This is a libel in divorce on the ground of desertion. Personal service of the alias subpoena sur divorce was made upon the defendant and an answer filed by him. A master was appointed and testimony taken, the respondent and his witnesses being absent from the hearing. The master recommended a decree in divorce and the entire record was handed to the court for disposition. Upon perusal of the libel in divorce, the court was of the opinion that the reason for divorce, grounded upon desertion, was not substantially set out.

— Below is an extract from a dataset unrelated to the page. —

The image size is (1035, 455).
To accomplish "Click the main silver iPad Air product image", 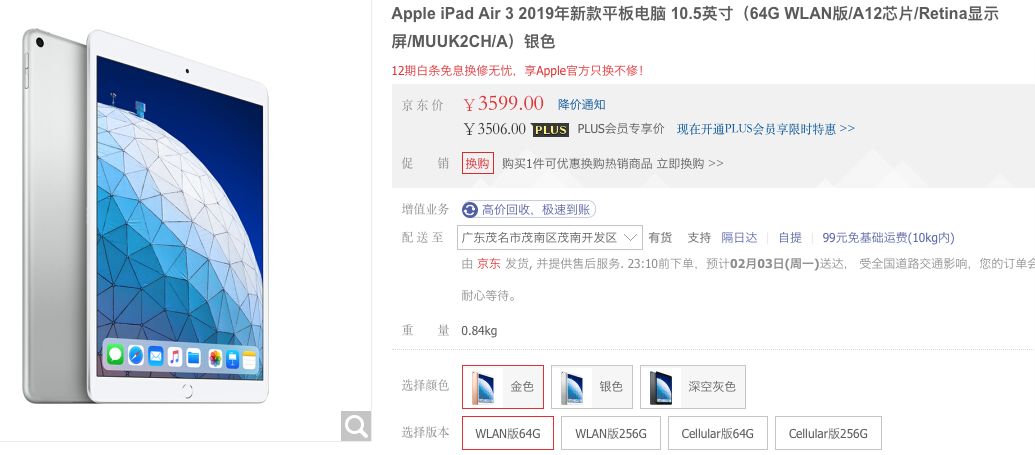I will point(146,216).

The libel describes the grounds of the divorce as follows: “That on or about May 9, 1925, the said respondent, in violation of his marriage vow, wilfully and maliciously deserted the libellant without any just or reasonable cause, and such desertion has persisted in from May 9, 1925, until the present time, and still persists therein.” The libel was filed and the subpoena in divorce awarded on June 20, 1927. An examination of the evidence satisfies the court that a desertion which would justify the entry of a decree has been established, but the libel does not allege desertion, either substantially or actually, in the language of the Act of March IS, 1815, 6 Sm. Laws, 286. However, owing to the fact that no cause of action had been set out in the libel, but in the light of the testimony adduced before the master and submitted to the court, the latter withheld final disposition to permit counsel for the libellant to argue a rule to amend the libel so as to set out the ground of desertion exactly or substantially in the language of the statute, we now have before us the disposition of the rule to amend, which was personally served upon counsel for the respondent.
It is well to remember that this is not an ex parte proceeding, which differentiates it from the case of Weiss v. Weiss, 29 Dist. R. 1000, and the case of Chroust v. Chroust, 11 D. & C. 76, both of which were ex parte proceedings and amendments disallowed. It is indisputable that the amendment in this case, if allowed, would be substantial and not merely formal in character, and that the amendment of a libel which originally did not set forth a cause of action was in effect a new libel: Chroust v. Chroust, supra; Maynard v. Maynard, 18 Dist. R. 410. No amendment of the record of a case which is more than merely formal should be allowed without notice to the opposite party: Comrey v. East Union Township, 202 Pa. 442; Weiler v. Weiss, 25 Pa. Superior Ct. 247. In this case, personal service having been made upon the respondent, counsel having entered an appearance for him and filed a power of attorney in accordance with our rules of court, and service having been made upon the respondent by service of the petition and rule for the amendment upon the respondent’s counsel on the same day as the rule was granted, although no answer to the rule was filed by him, we see no good reason why an amendment charging desertion, properly made out by the evidence, substantially in the language of the statute, should not be allowed, *722since it does not introduce a new cause of action, but rather sets forth in correct legal form the same cause intended to be alleged in the original libel: Maynard v. Maynard, supra.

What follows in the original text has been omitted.